■ Exercise
Please edit the lines starting at the one that contains "You are a computer-use" and ending after the one that contains "[x=127, y=287]", changing "Select" to "Choose" and leaving everything else as it is. Give back only those lines.

[Start Records]

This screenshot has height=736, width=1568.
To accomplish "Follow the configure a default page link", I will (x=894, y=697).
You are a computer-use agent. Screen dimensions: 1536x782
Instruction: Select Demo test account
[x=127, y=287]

[End Records]
[Start Records]

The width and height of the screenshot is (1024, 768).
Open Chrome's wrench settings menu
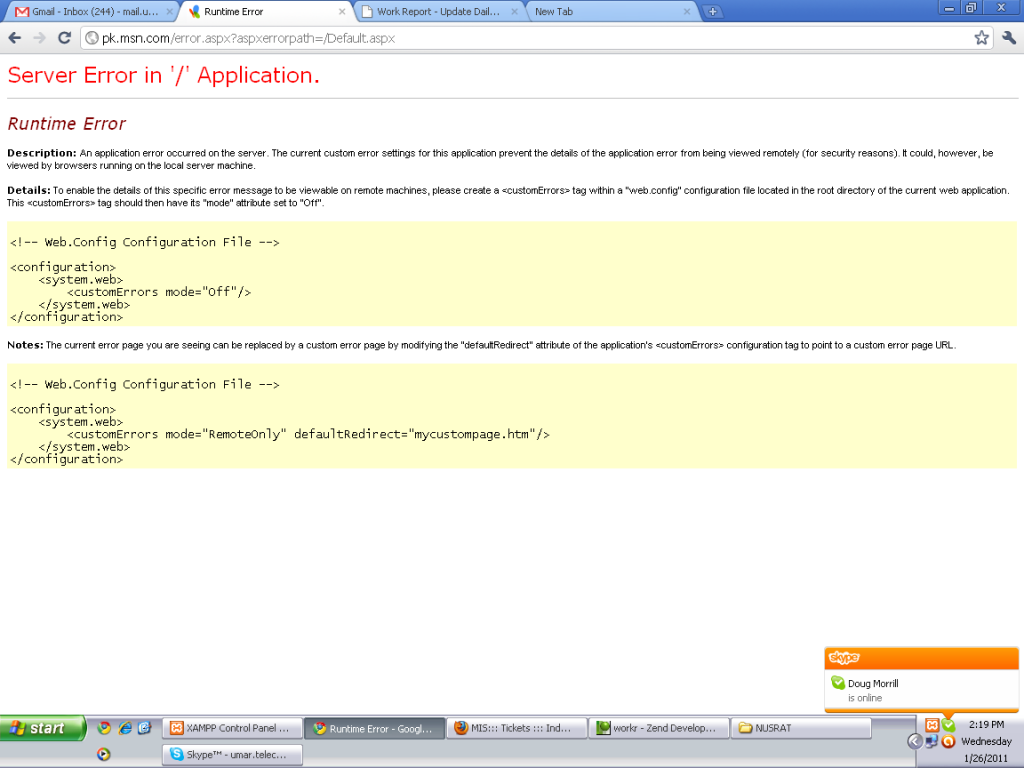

[End Records]

■ Result for this exercise
You are a computer-use agent. Screen dimensions: 1536x782
Instruction: Choose Demo test account
[x=127, y=287]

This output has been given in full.